Stored dataset items
________________
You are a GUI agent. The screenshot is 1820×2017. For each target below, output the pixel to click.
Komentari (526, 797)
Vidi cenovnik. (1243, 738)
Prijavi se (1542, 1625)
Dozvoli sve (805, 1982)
________________
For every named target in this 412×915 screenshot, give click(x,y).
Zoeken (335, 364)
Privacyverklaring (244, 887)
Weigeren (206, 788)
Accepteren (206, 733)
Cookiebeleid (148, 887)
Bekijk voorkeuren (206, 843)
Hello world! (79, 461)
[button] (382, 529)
________________
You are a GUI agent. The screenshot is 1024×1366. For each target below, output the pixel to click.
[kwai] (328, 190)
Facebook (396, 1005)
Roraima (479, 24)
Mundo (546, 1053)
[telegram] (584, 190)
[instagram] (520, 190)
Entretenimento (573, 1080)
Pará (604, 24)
________________
§ Problem to work on: Taking the entries above, print exactly the lines starting at the line with "You are a GUI agent. The screenshot is 1820×2017." and ending at the line with "Dozvoli sve (805, 1982)", both included.

§ Your response:
You are a GUI agent. The screenshot is 1820×2017. For each target below, output the pixel to click.
Komentari (526, 797)
Vidi cenovnik. (1243, 738)
Prijavi se (1542, 1625)
Dozvoli sve (805, 1982)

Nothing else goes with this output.